For example, suppose we were to implement a transaction type that is identical to Ethereum’s Type-4 transactions for Account Abstraction (EIP-7702). Then we can do so by directly using the identical EIP-2718 format i.e. 0x04 || TransactionPayload as used in Ethereum. However, if we were to implement a different system for account abstraction (e.g. RSKIP167’s Install Code), then we could encode the transaction as 0x02 || rsk-AA-type || TransactionPayload where the value for rsk-AA-type (some value in 0-7f ) will be specified in a RSKIP where such a transaction type is proposed.

Signatures

Just as now, transaction signatures (when required, e.g. not REMASC) should be computed over the entire encoded raw transaction including type prefixes (if any). There is no change in signatures for legacy transactions since they do not have a type prefix (as mentioned earlier, there is NO type zero transaction).

Transaction Receipts

EIP-2718 specifies the following for receipts. The receipt root in the block header MUST be the root hash of Trie(rlp(Index) => Receipt) where:

  • Index is the index in the block of the transaction this receipt is for
  • Receipt is either TransactionType || ReceiptPayload or LegacyReceipt
  • TransactionType is a positive unsigned 8-bit number between 0 and 0x7f that represents the type of the transaction
    • The above restriction may have to be modified to allow for Rootstock-specific transaction types
  • ReceiptPayload is byte array whose interpretation is dependent on the TransactionType and defined in a RSKIP where such a transaction type is proposed.
  • LegacyReceipt is rlp([status, cumulativeGasUsed, logsBloom, logs])

The TransactionType of the receipt MUST match the TransactionType of the transaction with a matching Index.

RSKJ includes a type field in receipts (currently hardcoded to 0x0). The value is stored in TransactionResult and TransactionReceipt classes as a string. Note that this field was introduced in pull request 1984 primarily for JSON RPC compatibility with Ethereum. In RPC responses for receipts for legacy transactions, Ethereum clients (like geth) include a type field with value 0x0 - even though legacy transactions technically do not have a EIP-2718 type. This allows the reuse of the same JSON schema for all (currently defined) transaction types.

Stated goal A:
Answer each question using the excerpt on typed transactions:
(i) Which prefix byte does Ethereum's Type-4 format for account abstraction use?
(ii) Over what are transaction signatures computed?
(iii) In which pull request was the type field in RSKJ receipts introduced?
Stated goal B:
Can you copy out the excerpt on typed transactions between "RSKJ includes a" and "defined) transaction types.", inclusive?

(Items from a dataset)
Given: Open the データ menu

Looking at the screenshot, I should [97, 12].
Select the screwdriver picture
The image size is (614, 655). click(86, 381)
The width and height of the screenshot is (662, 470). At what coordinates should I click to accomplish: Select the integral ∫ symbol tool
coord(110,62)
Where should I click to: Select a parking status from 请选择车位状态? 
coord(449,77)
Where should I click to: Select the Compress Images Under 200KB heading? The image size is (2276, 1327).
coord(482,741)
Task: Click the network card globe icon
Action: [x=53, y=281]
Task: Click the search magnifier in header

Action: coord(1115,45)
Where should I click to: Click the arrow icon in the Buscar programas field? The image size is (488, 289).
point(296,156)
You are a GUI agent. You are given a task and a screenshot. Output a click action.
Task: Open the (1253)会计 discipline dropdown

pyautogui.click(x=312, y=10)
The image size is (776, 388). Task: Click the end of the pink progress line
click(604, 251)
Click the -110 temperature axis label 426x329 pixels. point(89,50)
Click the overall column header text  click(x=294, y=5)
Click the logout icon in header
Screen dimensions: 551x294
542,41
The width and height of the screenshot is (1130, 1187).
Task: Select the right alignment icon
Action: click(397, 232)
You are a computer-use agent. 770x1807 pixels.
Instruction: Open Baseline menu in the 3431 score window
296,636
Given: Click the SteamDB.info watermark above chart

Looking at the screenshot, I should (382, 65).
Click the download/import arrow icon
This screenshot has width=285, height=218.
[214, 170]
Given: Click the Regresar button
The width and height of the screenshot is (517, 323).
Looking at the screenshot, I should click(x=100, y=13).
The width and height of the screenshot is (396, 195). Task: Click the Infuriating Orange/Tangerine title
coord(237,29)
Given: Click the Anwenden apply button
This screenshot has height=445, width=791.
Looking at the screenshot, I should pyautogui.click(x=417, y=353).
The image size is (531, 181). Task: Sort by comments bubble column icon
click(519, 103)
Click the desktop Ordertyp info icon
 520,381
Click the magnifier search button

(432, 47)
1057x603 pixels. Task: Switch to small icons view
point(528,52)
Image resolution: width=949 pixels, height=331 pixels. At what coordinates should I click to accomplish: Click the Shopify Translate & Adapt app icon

Exercise output A:
(i) 0x04
(ii) The entire encoded raw transaction, including type prefixes (if any)
(iii) Pull request 1984

Exercise output B:
RSKJ includes a type field in receipts (currently hardcoded to 0x0). The value is stored in TransactionResult and TransactionReceipt classes as a string. Note that this field was introduced in pull request 1984 primarily for JSON RPC compatibility with Ethereum. In RPC responses for receipts for legacy transactions, Ethereum clients (like geth) include a type field with value 0x0 - even though legacy transactions technically do not have a EIP-2718 type. This allows the reuse of the same JSON schema for all (currently defined) transaction types.